Toda essa confusão reacendeu uma antiga discussão: a Record está sendo bem administrada? Está sendo tocada por gente que sabe o que faz? Praticamente toda a cúpula da emissora é formada por pessoas ligadas à Igreja Universal do Reino de Deus. Muitos são pastores –ou seja, não exatamente do ramo da TV.
Desde que a Record foi comprada pela IURD, lá se vão 30 anos, foram muitas as tentativas de alavancar a audiência. Durante algum tempo, o canal imitou a Globo em tudo –dos nomes dos programas ao tipo de letra usado nas aberturas, passando por inúmeros atores, autores e diretores vindos da rival. Não deu muito certo, e ainda lhe valeu o apelido maldoso de "Recópia".

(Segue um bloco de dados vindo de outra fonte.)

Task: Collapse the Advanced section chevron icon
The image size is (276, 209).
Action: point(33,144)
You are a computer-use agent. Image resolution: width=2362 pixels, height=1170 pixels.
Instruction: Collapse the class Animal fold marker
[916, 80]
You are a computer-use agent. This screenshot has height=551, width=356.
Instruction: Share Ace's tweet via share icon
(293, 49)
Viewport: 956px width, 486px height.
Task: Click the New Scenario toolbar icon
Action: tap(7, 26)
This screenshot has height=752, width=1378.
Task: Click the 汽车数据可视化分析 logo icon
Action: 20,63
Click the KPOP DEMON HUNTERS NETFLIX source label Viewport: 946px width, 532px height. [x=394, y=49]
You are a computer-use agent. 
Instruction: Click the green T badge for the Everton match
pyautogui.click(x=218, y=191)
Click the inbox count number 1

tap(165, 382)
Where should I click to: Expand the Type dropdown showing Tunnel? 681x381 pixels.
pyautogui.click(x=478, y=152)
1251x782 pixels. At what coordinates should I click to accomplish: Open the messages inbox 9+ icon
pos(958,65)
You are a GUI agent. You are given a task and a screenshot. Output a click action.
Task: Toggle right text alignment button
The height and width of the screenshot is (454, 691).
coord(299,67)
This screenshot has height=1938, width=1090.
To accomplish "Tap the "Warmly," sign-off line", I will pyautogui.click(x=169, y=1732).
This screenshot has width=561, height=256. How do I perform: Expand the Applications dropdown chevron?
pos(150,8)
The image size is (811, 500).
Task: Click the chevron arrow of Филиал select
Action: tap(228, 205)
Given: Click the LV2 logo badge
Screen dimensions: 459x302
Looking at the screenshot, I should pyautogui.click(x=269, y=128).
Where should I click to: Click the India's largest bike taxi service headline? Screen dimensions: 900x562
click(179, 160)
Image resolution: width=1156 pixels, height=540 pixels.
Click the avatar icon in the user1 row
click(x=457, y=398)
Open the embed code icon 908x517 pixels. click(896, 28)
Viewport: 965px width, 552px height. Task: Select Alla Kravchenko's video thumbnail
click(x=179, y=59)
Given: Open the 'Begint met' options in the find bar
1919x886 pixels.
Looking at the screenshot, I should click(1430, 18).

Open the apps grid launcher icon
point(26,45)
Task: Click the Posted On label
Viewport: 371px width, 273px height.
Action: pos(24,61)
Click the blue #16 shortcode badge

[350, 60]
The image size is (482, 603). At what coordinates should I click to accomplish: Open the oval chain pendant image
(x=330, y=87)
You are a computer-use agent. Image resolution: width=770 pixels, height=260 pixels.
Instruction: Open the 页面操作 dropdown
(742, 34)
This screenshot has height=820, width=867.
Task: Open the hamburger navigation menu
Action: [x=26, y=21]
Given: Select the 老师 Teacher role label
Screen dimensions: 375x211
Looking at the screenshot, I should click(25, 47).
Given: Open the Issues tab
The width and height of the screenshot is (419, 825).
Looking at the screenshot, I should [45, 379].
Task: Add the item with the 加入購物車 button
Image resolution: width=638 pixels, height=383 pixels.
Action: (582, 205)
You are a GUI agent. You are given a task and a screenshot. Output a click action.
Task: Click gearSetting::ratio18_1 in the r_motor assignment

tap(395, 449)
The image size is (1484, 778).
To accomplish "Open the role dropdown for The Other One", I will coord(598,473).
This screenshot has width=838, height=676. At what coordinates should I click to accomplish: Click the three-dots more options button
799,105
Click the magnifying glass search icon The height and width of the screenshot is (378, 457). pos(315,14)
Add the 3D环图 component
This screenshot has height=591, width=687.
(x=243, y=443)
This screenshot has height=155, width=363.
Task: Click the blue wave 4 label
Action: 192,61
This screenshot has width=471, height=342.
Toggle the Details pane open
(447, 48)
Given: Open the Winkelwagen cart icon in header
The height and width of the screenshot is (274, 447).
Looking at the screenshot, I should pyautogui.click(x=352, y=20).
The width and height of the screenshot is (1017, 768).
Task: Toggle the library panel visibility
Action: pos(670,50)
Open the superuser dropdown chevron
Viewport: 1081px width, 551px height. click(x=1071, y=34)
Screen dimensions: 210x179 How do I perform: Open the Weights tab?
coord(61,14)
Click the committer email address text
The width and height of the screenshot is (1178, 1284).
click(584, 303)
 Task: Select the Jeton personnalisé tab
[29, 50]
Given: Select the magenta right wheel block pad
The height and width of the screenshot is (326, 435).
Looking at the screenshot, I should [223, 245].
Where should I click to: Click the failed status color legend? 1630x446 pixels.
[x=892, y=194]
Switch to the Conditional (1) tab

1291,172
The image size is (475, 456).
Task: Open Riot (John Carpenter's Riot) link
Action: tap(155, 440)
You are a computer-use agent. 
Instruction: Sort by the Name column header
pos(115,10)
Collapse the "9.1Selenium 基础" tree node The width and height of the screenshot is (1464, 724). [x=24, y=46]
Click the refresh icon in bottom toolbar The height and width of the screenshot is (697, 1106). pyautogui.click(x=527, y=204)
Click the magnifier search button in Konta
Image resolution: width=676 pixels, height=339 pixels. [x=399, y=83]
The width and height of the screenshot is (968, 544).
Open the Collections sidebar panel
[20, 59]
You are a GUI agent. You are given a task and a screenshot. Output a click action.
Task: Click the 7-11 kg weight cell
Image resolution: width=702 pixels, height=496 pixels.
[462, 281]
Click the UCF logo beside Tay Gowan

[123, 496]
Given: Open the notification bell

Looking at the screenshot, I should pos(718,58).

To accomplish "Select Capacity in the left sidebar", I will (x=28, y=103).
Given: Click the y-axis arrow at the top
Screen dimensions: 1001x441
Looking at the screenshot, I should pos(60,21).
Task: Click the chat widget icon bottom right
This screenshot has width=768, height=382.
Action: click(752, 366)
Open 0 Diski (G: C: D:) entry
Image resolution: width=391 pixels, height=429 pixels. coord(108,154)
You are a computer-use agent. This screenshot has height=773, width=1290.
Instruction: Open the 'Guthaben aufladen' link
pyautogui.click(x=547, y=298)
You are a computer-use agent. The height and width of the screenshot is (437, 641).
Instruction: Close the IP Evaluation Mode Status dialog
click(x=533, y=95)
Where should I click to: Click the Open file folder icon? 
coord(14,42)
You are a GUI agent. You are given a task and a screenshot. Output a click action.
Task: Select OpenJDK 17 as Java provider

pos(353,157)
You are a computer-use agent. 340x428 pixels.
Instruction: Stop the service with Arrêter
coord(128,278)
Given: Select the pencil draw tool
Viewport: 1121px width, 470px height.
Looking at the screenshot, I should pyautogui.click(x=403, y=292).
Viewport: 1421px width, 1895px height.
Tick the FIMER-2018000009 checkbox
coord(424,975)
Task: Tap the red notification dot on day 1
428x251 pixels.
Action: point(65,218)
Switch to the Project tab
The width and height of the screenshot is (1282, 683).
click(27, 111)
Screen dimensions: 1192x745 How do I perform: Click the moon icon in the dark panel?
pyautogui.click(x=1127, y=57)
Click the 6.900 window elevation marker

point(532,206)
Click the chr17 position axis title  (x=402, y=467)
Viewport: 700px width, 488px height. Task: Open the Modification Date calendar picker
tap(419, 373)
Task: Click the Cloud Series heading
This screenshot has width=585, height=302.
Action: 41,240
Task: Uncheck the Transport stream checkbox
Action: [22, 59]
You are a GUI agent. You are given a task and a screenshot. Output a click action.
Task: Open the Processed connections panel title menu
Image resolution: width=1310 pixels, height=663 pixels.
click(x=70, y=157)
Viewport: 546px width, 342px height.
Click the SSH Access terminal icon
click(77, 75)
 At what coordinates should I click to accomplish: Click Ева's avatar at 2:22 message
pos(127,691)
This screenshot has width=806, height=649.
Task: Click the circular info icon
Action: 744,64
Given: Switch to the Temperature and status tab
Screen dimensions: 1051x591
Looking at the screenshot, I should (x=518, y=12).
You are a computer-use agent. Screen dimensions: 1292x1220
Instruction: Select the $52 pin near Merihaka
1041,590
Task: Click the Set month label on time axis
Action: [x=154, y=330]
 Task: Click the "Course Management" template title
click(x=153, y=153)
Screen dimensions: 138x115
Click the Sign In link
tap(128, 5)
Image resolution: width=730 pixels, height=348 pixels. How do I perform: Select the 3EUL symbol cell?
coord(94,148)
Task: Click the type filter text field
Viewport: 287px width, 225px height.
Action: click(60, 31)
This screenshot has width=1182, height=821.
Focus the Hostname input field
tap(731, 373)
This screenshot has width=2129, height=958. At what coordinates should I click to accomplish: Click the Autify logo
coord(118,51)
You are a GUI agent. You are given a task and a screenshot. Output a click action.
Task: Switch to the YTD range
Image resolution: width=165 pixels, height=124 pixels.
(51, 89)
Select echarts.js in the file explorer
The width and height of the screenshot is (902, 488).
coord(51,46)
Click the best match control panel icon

Ultimamente, a Record parece ter desistido de brigar com a Globo, e vem se posicionando como uma alternativa ao SBT. Tampouco tem alcançado bons resultados, como se viu na derrocada de sua nova grade de domingo. Até mesmo a transferência do The Four Brasil de volta para as quartas soa equivocada: a segunda temporada do programa já está toda gravada. Seria uma alternativa de programação inédita em sua faixa horária, contra as reprises que o Domingo do Faustão vem exibindo.
Pouco mais de um ano atrás, a Record aposentou o nome com que é conhecida há quase 70 anos e adotou RecordTV. Por quê? Para ser confundida com a RedeTV, a rede aberta de menor audiência? O nome novo não pegou, é claro, e só é usado internamente.
Essa decisão arbitrária é só mais um sintoma do que falta na Record: profissionalismo. Montar uma grade é uma tarefa complicada, ainda mais numa época em que o espectador tem tantas outras opções a disputar sua atenção. Requer pesquisa e experiência. Mas, enquanto a IURD não entender isto, terá que se contentar com o terceiro lugar.